Welcome again to “I Click It,” where I get past a confusing headline designed to make you view a page that may be useful or crap. Today we return to Men’s Health, where today I found this waiting for me:
Hmm, a new way to use a barbell? Perhaps as a weapon in some new Mixed Martial Art? Maybe a very sturdy but short flagpole? Then again, there are a few gym rats whom I’ve wanted to show a new way to use a…but I digress. I was intrigued. So let’s see what we got:
It’s a dumbbell lunge, but you put a barbell in front of you so you’re forced to step over it. Which…pretty much does nothing to help.

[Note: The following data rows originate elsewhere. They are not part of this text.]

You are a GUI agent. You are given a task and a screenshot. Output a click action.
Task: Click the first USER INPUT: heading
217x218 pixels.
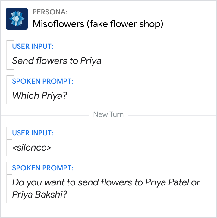[x=33, y=47]
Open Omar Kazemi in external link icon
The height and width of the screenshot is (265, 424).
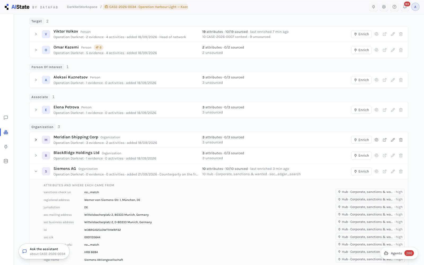click(385, 50)
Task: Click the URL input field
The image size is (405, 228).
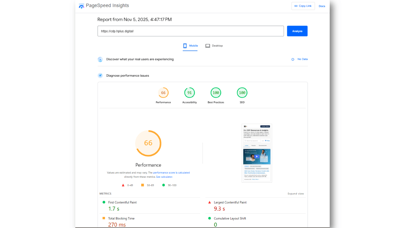Action: pos(190,31)
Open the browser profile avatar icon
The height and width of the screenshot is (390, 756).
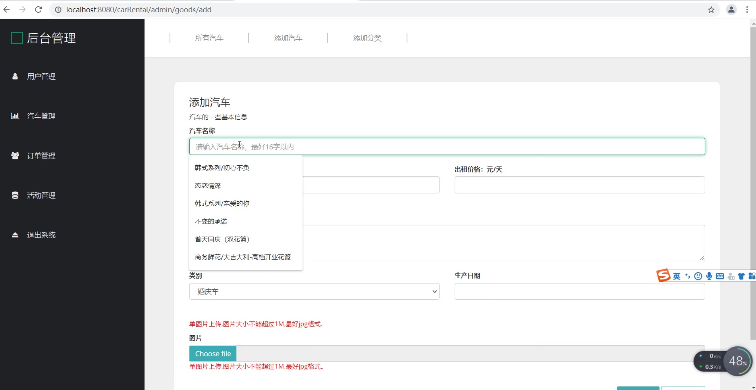pyautogui.click(x=731, y=10)
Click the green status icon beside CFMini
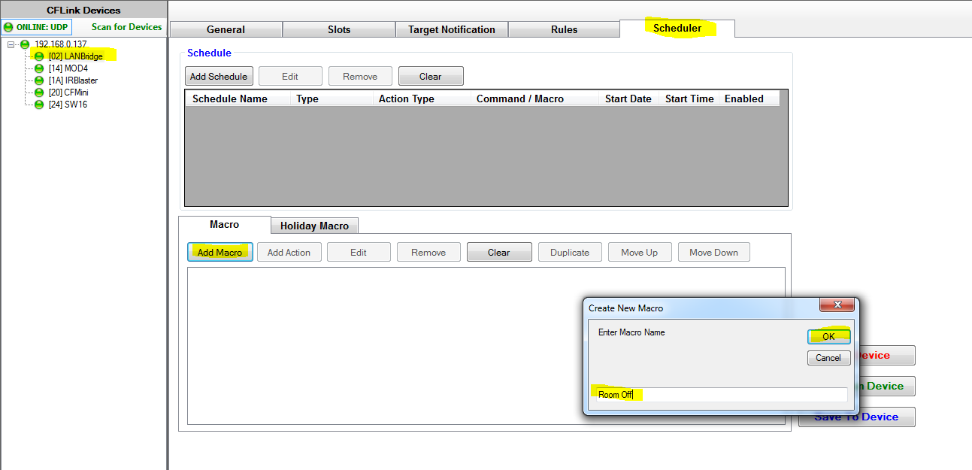Image resolution: width=972 pixels, height=470 pixels. (x=39, y=92)
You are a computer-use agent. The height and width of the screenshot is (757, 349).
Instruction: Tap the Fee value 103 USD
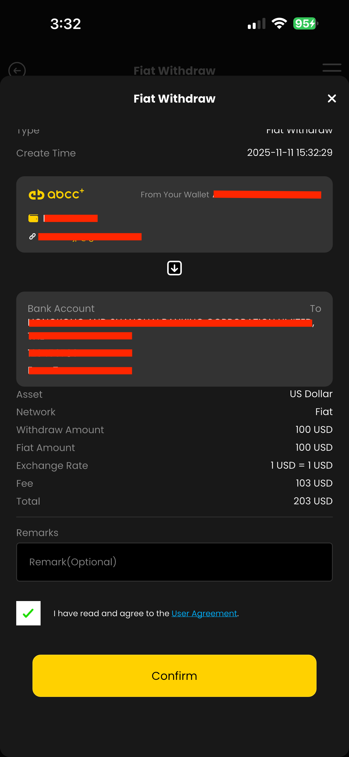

The problem here is that if you’re using the proper form in your lunge, with your back knee just touching the ground, you’re going to take a very uniform step. Putting an obstacle in front of you to step over won’t really change that—with one exception they don’t show you in the above drawing: you’re going to need to kind of kick your front foot out on each step, making you look a little bit like a Monty Python character but not really changing the benefit you get from the exercise.

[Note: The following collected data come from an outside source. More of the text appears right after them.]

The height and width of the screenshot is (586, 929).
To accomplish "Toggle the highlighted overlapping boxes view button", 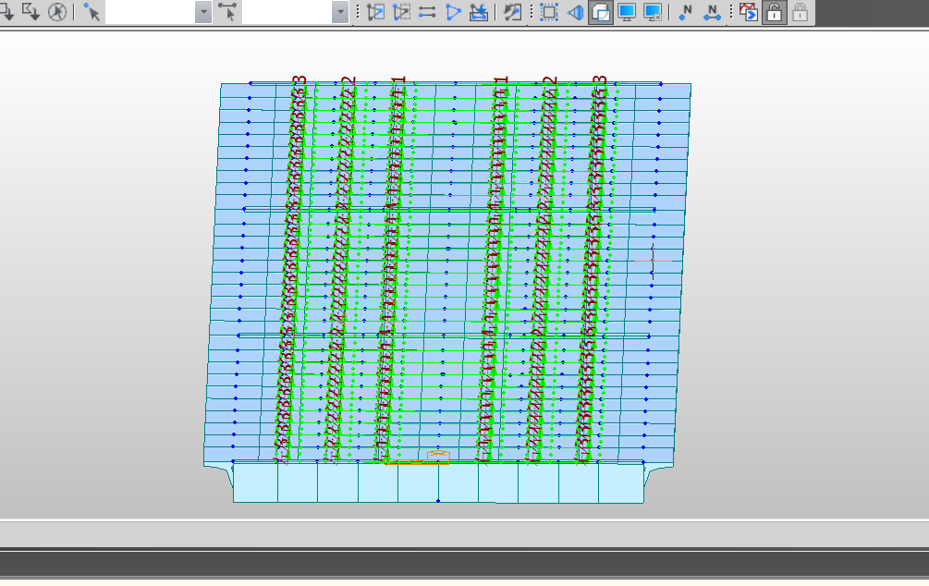I will coord(600,12).
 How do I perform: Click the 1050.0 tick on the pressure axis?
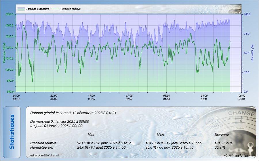[x=9, y=14]
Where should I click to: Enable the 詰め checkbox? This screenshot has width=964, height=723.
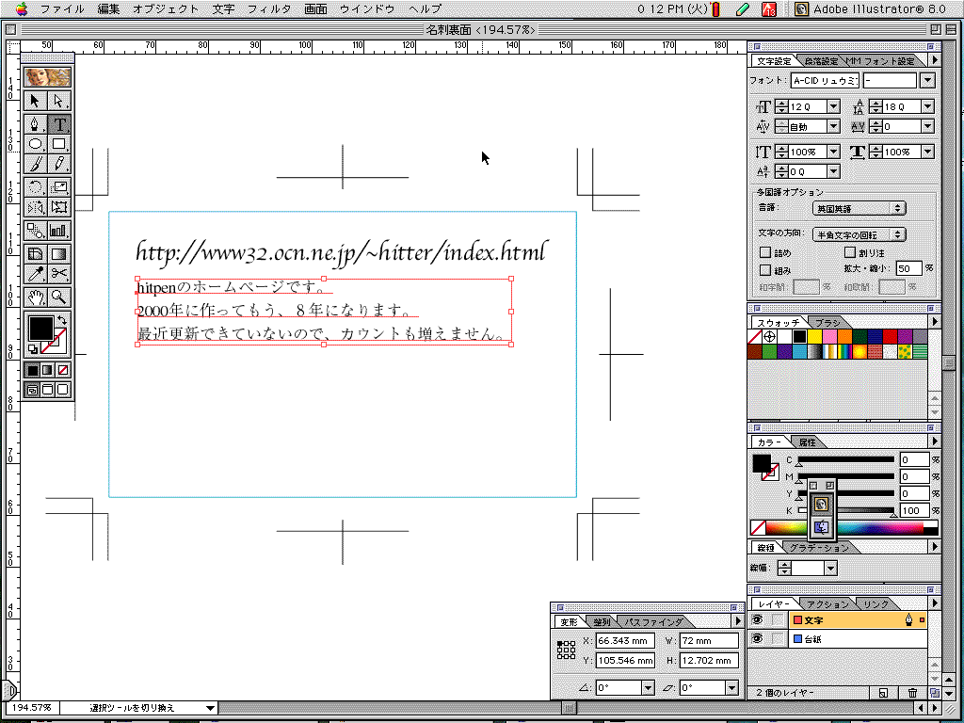[764, 252]
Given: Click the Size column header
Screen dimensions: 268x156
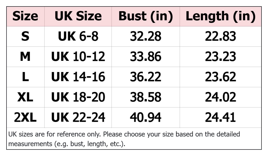Looking at the screenshot, I should pos(25,16).
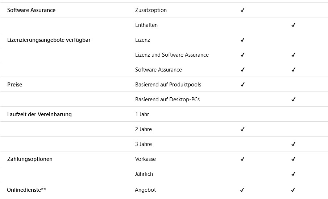This screenshot has height=199, width=328.
Task: Click the Preise row label
Action: pyautogui.click(x=14, y=85)
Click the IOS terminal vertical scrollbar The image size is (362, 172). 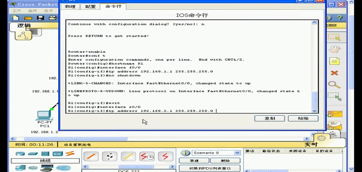pyautogui.click(x=314, y=65)
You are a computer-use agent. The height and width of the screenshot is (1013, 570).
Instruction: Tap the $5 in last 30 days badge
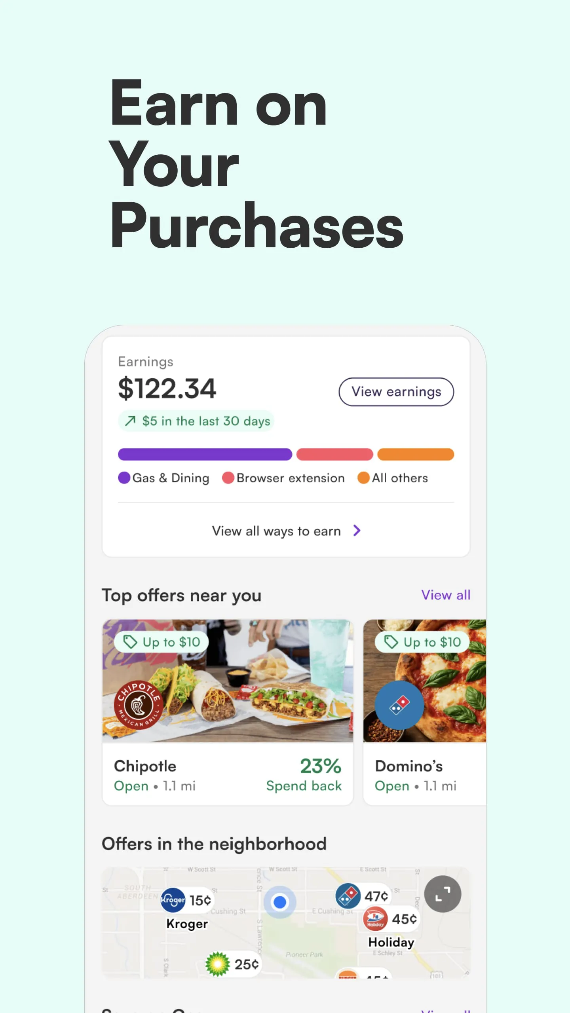tap(196, 421)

Then when you push back up, you’ll have to kick it out again, which may have a benefit but may just make you lose your balance. The theory as stated in the article is that guys don’t lunge as far as they should or as “explosively” (not a word I’d use for a lunge motion) as they should, and maybe by having to do that little kick it will help correct these flaws. I’ve tried a couple of sets of this myself, and I don’t feel anything different.
In fact, performing a normal lunge seems to hit my legs harder than the “dynamic” lunge. Then again, maybe I have better form than the guys they’re hoping to help.

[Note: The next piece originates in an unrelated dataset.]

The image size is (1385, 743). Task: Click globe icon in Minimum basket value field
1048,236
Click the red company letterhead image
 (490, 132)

The article then moves to side lunges, which again, seem to differ only through having to lift the leg a tad higher on the way over the bar. Then an actual not-new way to use a barbell, but one that might be new to you: the Hack Squat. This is like a reverse deadlift where you hold the barbell behind you. This one is fun to try, so here’s a video to help:
This cavalcade of barbell newness concludes with the Single-leg Deadlift Reach, which is just a regular Single Leg Deadlift with dumbbells, but at the bottom of the reach you tap the dumbbell on…you guessed it, the barbell. This will presumably help by making loud clanging noises, inciting the others in the gym to chase you for a more complete leg workout. If you want to reach down to a consistent spot, put a 12″ box down at that spot, and maybe cover it with a mat so you don’t annoy everyone. Here’s how to do a Single-Leg Deadlift:
The verdict? These are all great exercises. Lunges are a great part of a workout, hack squats are fun to try in place of a deadlift, and a single-leg deadlift is great for balance and posture.
But while maybe I’m missing something, I think lunges with proper form will actually work your legs better than lunges over a 10-12″ obstacle, because you can concentrate on the part of the workout where you lunge, rather than having to kick your leg up or out and risk whacking your ankle or losing your balance. You can see some proper form in the No-Weights Workout.